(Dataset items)

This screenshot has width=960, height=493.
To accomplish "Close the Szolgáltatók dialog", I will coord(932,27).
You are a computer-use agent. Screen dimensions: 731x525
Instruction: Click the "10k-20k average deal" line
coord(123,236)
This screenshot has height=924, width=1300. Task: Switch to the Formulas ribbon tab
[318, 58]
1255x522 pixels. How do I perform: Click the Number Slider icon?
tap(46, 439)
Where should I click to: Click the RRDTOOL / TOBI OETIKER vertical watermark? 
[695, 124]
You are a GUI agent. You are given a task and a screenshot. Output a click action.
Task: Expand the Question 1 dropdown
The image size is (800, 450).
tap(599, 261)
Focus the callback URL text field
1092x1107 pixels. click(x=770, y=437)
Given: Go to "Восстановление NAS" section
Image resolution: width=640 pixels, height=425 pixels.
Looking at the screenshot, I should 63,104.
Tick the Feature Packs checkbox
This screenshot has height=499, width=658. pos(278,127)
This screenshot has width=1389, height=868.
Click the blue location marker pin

The task: Reproduce the data above in full. Leave nothing out.

Result of the exercise:
This screenshot has width=960, height=493.
To accomplish "Close the Szolgáltatók dialog", I will coord(932,27).
You are a computer-use agent. Screen dimensions: 731x525
Instruction: Click the "10k-20k average deal" line
coord(123,236)
This screenshot has height=924, width=1300. Task: Switch to the Formulas ribbon tab
[318, 58]
1255x522 pixels. How do I perform: Click the Number Slider icon?
tap(46, 439)
Where should I click to: Click the RRDTOOL / TOBI OETIKER vertical watermark? 
[695, 124]
You are a GUI agent. You are given a task and a screenshot. Output a click action.
Task: Expand the Question 1 dropdown
The image size is (800, 450).
tap(599, 261)
Focus the callback URL text field
1092x1107 pixels. click(x=770, y=437)
Given: Go to "Восстановление NAS" section
Image resolution: width=640 pixels, height=425 pixels.
Looking at the screenshot, I should 63,104.
Tick the Feature Packs checkbox
This screenshot has height=499, width=658. pos(278,127)
This screenshot has width=1389, height=868.
Click the blue location marker pin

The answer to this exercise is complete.